Data to process section start

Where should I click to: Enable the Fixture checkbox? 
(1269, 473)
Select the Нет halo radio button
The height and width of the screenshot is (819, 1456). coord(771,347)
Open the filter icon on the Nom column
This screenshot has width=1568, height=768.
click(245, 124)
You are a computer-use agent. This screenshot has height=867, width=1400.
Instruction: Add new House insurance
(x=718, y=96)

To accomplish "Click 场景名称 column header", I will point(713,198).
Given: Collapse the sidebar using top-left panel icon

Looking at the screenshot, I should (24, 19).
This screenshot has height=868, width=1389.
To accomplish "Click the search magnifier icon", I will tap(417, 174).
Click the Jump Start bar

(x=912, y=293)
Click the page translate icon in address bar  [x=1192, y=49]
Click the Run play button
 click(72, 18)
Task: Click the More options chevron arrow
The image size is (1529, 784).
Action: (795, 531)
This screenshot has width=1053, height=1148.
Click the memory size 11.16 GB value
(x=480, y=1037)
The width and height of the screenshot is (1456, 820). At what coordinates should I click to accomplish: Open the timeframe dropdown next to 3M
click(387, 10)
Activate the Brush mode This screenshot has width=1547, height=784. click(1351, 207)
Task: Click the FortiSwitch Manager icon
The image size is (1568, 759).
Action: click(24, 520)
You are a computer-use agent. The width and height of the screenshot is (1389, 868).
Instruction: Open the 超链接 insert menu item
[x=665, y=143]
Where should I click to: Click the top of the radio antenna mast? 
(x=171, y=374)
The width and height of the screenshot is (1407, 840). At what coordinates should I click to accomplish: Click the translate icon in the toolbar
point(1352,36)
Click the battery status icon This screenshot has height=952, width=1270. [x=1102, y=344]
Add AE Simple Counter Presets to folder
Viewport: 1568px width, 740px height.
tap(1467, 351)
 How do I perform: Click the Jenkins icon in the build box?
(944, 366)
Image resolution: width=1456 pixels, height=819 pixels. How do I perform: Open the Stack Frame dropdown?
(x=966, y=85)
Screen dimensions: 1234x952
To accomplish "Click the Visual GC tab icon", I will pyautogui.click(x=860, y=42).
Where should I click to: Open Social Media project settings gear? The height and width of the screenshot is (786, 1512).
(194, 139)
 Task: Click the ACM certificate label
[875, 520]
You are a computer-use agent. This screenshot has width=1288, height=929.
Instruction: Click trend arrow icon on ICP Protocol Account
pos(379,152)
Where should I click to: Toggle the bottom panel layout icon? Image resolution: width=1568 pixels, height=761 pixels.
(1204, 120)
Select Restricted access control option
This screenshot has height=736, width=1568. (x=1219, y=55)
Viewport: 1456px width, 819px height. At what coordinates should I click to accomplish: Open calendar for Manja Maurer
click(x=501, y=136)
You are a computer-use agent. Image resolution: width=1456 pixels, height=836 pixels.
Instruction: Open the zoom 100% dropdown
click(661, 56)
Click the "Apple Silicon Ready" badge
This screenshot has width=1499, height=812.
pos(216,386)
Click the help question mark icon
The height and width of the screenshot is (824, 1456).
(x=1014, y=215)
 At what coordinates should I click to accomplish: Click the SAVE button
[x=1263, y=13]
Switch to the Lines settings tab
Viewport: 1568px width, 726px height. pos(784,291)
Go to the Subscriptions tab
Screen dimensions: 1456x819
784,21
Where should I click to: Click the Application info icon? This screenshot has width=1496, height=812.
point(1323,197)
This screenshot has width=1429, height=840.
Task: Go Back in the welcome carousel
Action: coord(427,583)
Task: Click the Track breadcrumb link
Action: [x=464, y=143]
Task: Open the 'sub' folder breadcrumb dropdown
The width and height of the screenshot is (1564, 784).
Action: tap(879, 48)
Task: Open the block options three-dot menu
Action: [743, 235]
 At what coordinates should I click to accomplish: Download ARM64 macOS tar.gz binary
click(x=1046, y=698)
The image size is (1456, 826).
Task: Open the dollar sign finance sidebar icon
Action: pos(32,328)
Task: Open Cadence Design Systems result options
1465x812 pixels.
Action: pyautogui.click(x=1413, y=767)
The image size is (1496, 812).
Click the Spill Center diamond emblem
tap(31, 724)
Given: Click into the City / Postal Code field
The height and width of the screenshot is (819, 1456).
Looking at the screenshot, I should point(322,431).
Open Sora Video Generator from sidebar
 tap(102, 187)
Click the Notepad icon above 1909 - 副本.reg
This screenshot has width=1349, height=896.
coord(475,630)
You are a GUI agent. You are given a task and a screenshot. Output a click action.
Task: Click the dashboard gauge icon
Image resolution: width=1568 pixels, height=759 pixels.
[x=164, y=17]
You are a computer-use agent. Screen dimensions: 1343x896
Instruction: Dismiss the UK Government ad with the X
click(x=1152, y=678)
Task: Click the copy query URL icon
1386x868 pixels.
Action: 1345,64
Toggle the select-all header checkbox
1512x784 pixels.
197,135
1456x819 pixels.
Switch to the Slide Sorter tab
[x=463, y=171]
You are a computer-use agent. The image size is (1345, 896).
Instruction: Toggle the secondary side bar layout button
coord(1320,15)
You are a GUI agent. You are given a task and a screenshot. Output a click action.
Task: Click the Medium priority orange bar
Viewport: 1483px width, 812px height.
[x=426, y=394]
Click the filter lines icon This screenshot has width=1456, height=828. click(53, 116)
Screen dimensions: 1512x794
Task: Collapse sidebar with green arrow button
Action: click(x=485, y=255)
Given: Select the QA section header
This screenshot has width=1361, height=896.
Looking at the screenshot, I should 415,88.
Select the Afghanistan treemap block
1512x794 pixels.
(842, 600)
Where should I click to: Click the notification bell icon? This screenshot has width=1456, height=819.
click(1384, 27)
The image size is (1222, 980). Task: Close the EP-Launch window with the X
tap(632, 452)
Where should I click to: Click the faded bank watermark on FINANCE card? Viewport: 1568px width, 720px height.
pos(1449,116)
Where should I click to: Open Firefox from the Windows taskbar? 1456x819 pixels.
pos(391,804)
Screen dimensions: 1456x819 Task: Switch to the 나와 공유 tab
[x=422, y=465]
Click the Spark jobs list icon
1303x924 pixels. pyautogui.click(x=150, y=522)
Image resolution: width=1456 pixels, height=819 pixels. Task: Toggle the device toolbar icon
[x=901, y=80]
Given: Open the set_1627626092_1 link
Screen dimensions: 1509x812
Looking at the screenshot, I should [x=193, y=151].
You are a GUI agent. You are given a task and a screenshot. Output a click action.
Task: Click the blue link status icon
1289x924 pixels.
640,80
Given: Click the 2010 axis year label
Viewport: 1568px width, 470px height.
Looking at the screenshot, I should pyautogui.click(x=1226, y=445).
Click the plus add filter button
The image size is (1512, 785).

Data to process section end

Of the lines above, copy each one that contains the word "column".

Open the filter icon on the Nom column
To accomplish "Click 场景名称 column header", I will point(713,198).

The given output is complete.